## [Data to examine]

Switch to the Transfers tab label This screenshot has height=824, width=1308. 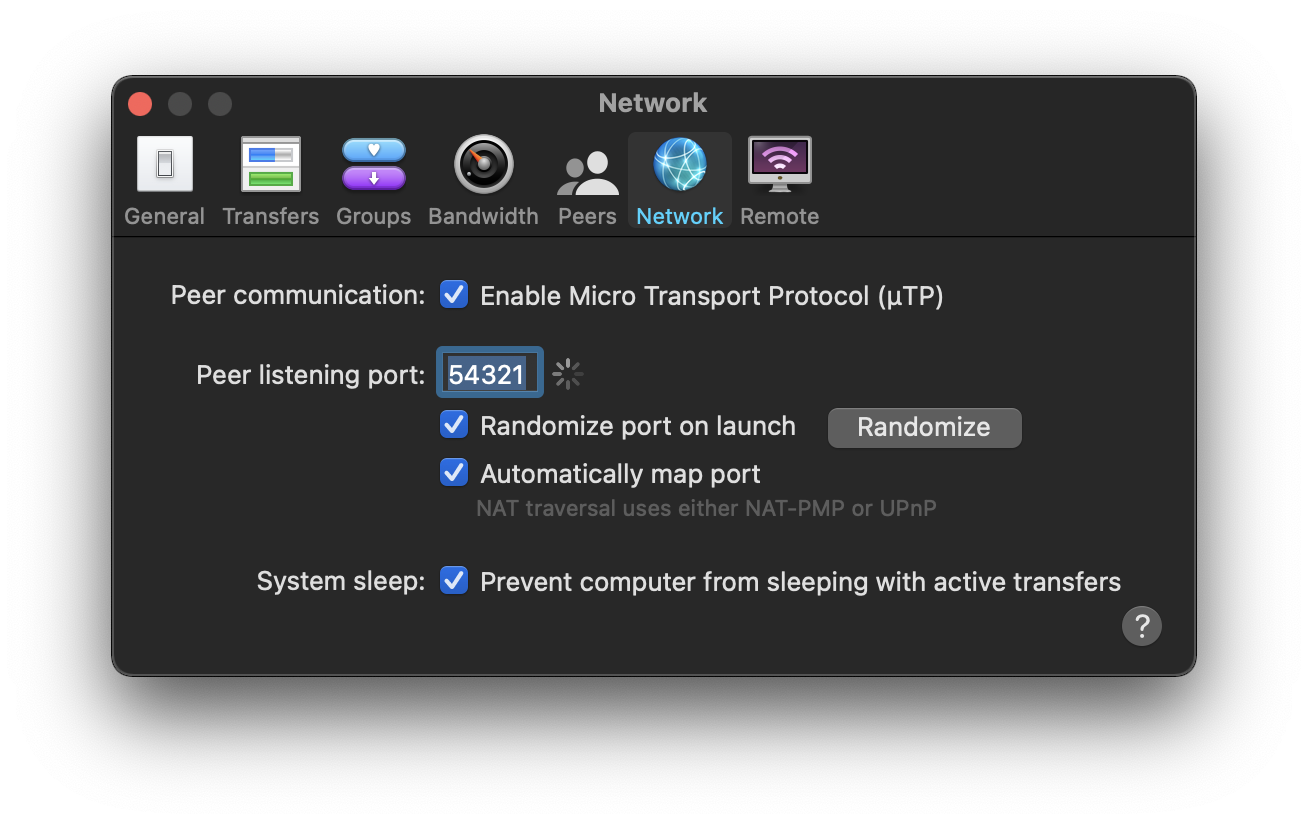click(x=270, y=216)
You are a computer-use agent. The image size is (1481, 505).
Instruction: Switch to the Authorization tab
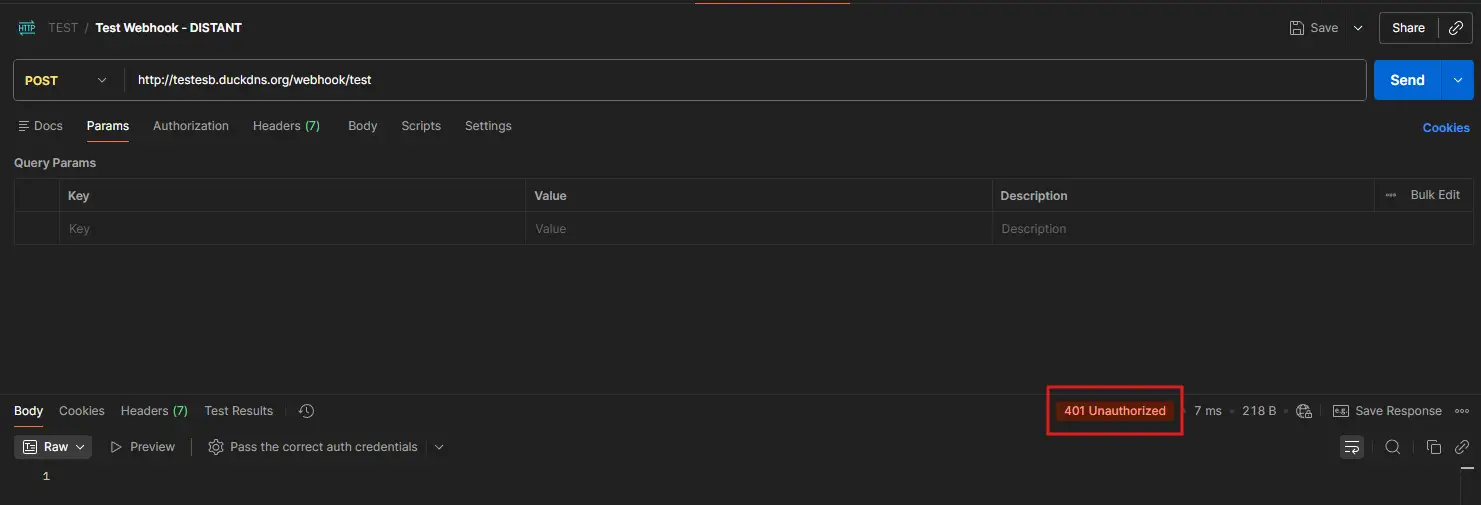191,126
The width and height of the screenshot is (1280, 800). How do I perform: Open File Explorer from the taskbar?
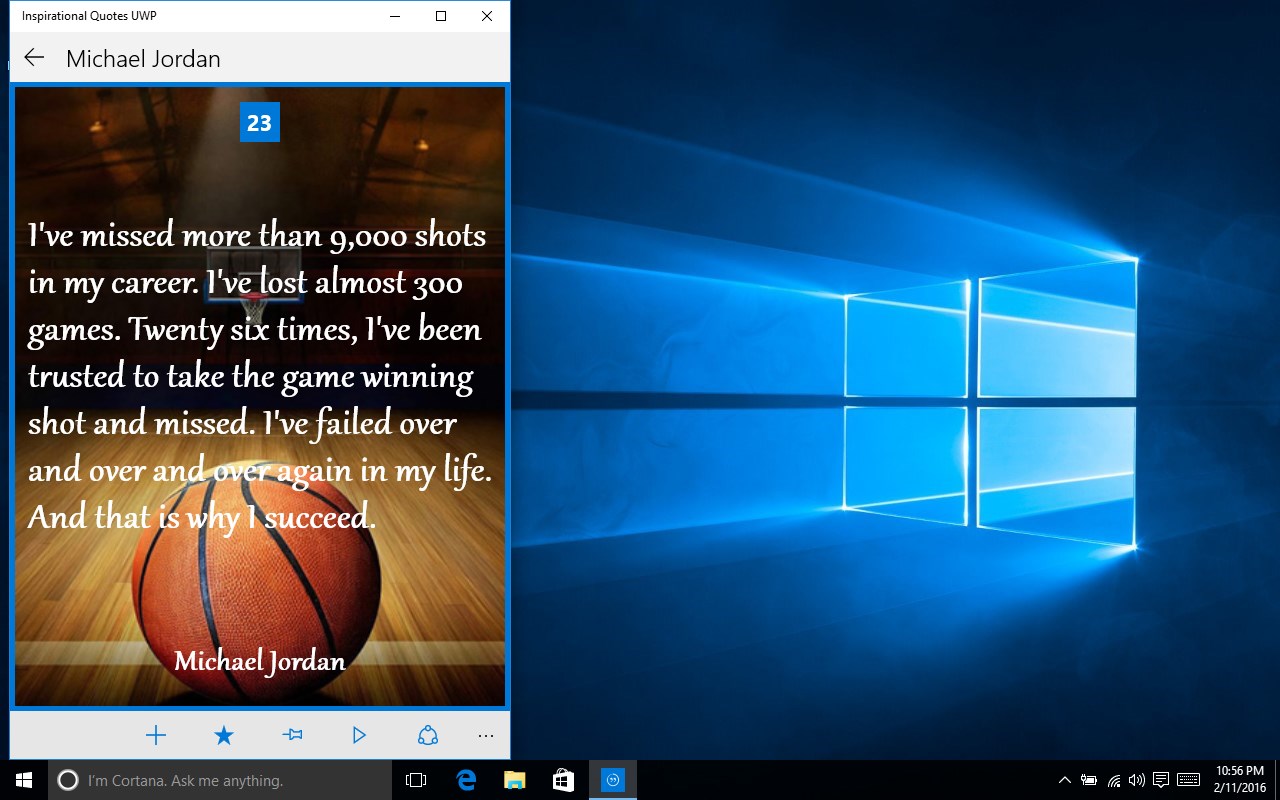515,779
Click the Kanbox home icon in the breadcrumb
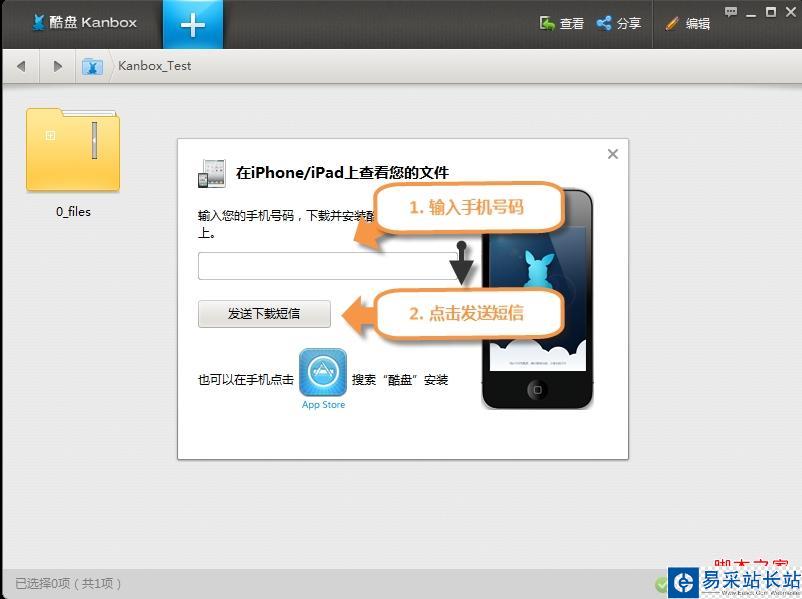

## [What is being asked]
An exact restatement of the lines from the one holding "The width and" through the end of the entries, both ends included, is the whole answer. Pictures stay out.

## [Answer for this exercise]
The width and height of the screenshot is (1280, 800). How do I perform: Open File Explorer from the taskbar?
515,779
Click the Kanbox home icon in the breadcrumb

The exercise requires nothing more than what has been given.